Another classic example of the exploitation of Black Americans “in the name of science” is the story of Henrietta Lacks. In early 1951, Henrietta was diagnosed with cervical cancer. Throughout the course of her treatment that year, several cervical biopsies were taken both without her knowledge and consent. What’s more, even after Lacks died in October 1951, additional samples were taken without her family’s knowledge or consent. By then, cancer researchers at Johns Hopkins had already noted that Lacks’ cells divided and survived longer than other cell types they had been studying. It wasn’t until 1975 that Lacks’ family learned that her cells had been used extensively for biomedical research, including in the development of the first polio vaccine several years after her death. To add insult to injury, the family’s medical records were published without their consent in the 1980s.


Debunking Myths About Black Patients’ Health

While you’d think–or at least hope–that medical professionals are immune to the effects of systemic racism in the US and the accompanying biases and stereotypes, this is unfortunately far from the truth. Even today, there are a handful of common assumptions about Black patients that continue to affect the quality of healthcare they receive. This takes the form of undertreatment, low quality care, and underrepresentation in medical research. All of these contribute to the number of health disparities experienced by Black Americans. 

Below is a list of a few medical myths that affect Black people. 


The Myth of the “Default Human”

The first myth we’re going to debunk is one that has been perpetuated by medical education programs, and it assumes that all patients with the same condition will present in the same way, with the same symptoms. It also assumes that all treatment approaches are appropriate for all individuals, regardless of race. This simply isn’t true, and it’s partly because medical research has historically failed to account for the experiences of racial minorities. This gap in knowledge can lead to major mistakes, including missed diagnoses. 


Pain Tolerance

Numerous studies have indicated that a decent percentage of both medical students and medical providers alike have preconceived and incorrect notions about their Black patients’ pain tolerance.

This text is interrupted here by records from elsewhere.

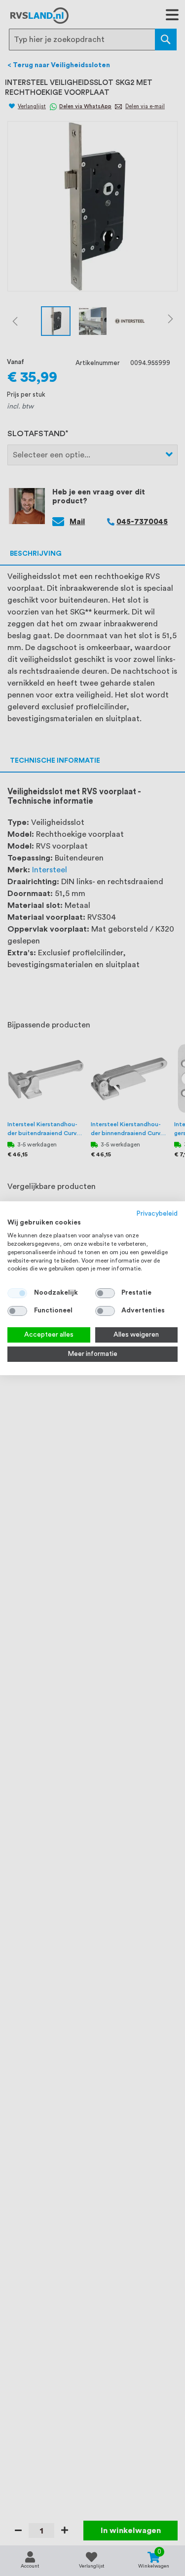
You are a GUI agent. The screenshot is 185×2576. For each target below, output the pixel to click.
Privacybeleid (157, 1213)
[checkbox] (105, 1293)
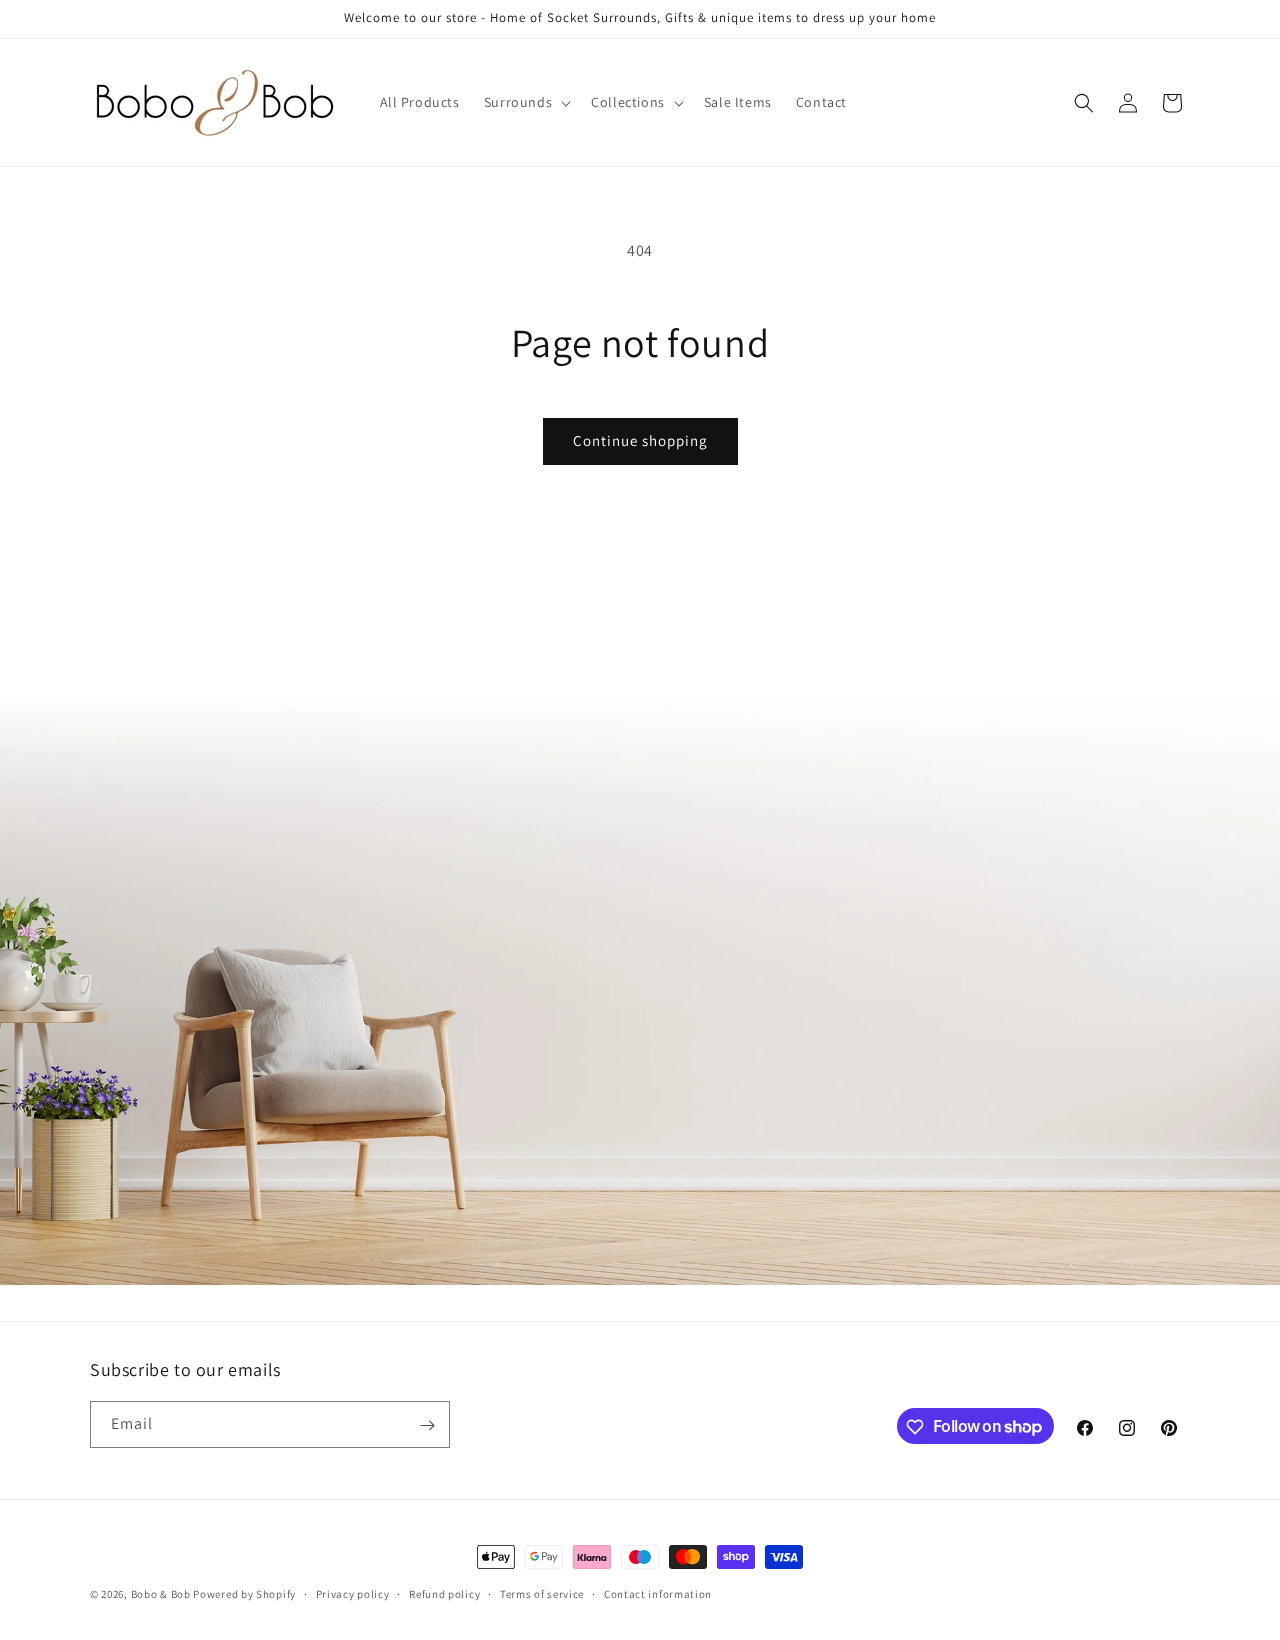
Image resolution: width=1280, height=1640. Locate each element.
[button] (525, 102)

Many people believe that Black people have thicker skin than white people, and that they consequently have a higher pain tolerance. Not only is this not true, it is a dangerous assumption that results in undertreatment and neglect of Black people experiencing significant pain. 


Drug Addiction

Another factor that may contribute to the undertreatment of Black patients, particularly those in pain, is the widespread belief that Black patients are more likely to be “drug-seeking” than to have actual medical needs that require the prescription of controlled substances. A 2016 study assessing pain management in patients with appendicitis found that Black children are less likely to be given pain medication for moderate or severe pain. 


Health Literacy/Education

A high proportion of Black Americans have reported feeling like the need to code-switch, or change the way they talk around people of other races in order to be taken seriously or feel like they belong. Code-switching can be part of a Black American’s everyday life, but is particularly common in medical environments, where they are more likely than others to experience assumptions about education level and health literacy. Negative stereotypes about Black people include the belief that they are not educated, or don’t know anything about their health. This can lead to being neglected by healthcare providers and receiving lower quality treatment. 


Putting It All Together

When it comes to providing comprehensive patient care, you may feel overwhelmed by everything we just discussed, but it all comes down to one major point: each patient is just that–one patient. One individual. One person with their own experiences and beliefs and history. Approaching medicine with a “one size fits all” attitude will mean some people get the care they need, and many won’t. But adopting a gentler take, one that considers the cultural and societal effects on race while leaving space for individuality, can help tailor your care to each patient and will ensure that everyone gets exactly what they need.